Naming beneficiaries and contingent beneficiaries for any property you have that is not required to pass through your will helps ensures that the property ends up in the hands of the person that you want to have it.
If you don’t properly name your beneficiaries, a probate courts might have to decide for you who will receive those funds. As you can see, it’s important to ensure that all of your investment accounts and insurance accounts have appropriately designated beneficiaries.
What are Guardianship Designations?
If you have minor children, or children who are disabled or otherwise unable to care for themselves, it is important to designate a guardian for them. A guardian will have many of the same rights and responsibilities you normally would as your child’s parent.
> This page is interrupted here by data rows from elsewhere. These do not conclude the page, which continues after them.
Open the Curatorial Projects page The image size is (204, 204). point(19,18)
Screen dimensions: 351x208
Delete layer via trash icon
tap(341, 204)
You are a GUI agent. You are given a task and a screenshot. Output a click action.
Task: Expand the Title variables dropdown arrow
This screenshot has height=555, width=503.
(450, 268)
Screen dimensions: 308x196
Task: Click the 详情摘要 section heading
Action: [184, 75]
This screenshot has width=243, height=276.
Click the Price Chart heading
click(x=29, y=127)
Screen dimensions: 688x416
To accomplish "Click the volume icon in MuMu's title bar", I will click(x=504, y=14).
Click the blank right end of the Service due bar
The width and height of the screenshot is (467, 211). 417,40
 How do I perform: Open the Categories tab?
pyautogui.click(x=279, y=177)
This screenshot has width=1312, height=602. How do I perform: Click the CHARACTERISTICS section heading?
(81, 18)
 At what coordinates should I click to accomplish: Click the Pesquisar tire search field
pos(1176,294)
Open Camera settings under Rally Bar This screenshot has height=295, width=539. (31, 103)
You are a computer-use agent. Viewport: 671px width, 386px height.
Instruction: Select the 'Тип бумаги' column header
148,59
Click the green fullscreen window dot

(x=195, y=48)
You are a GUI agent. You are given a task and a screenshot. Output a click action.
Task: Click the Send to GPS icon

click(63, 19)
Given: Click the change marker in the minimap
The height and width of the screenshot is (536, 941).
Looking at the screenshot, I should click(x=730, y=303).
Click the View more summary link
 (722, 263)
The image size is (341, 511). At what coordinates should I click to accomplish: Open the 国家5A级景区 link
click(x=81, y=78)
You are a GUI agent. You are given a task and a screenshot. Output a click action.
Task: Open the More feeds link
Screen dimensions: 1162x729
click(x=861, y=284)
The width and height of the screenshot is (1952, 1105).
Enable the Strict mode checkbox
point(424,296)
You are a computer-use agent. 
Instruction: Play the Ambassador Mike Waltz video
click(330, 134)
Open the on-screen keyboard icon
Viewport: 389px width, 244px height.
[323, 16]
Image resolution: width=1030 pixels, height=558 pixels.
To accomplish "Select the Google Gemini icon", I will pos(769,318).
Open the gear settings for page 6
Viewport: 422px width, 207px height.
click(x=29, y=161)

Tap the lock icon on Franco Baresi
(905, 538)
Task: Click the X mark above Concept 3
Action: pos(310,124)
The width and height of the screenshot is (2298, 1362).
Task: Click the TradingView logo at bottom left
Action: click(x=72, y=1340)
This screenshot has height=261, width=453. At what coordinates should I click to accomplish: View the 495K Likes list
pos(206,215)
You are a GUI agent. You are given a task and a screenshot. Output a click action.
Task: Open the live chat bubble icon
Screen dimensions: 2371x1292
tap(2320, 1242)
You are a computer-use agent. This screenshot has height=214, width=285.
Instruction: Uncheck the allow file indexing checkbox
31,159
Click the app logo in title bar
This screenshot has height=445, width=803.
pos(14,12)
The guardian will be in charge of your child’s finances, personal care, safety, and well being.
This makes the guardianship clause one of the most important parts of your will. If you have minor or disabled children, make sure you do not leave the guardianship clause out. You want to appoint a guardian for your children so that the decision doesn’t fall to a probate judge. You are in the best position to determine who would raise your children well, in the way you want, if you should pass away before they become adults. If nominate a guardian beforehand, you are able to choose someone who has parenting views similar to your own, is financially stable, and would be willing to raise and care for your children.
Why Does It Matter?
If you ignore the need to make an estate plan, your estate may go into probate after you have become incapacitated or passed away. “Probate” means that the court decides what happens – what healthcare you receive and what happens to your assets while you are terminally ill, who receives your property after your death, who raises your minor or disabled children.
While the court would try to make the best decisions possible, you have far better knowledge of how much life support you want to receive, who you want to be in charge of your health decisions when you aren’t able to make them, who should receive your assets when you’ve passed, and who should be responsible for raising your children.
Without an estate plan, your assets could get tied up in court until a judge designates who gets what. By creating an estate plan, you can ensure your wishes are followed, reduce the expenses associated with taking your estate through probate, and save your family from having to battle it out in court.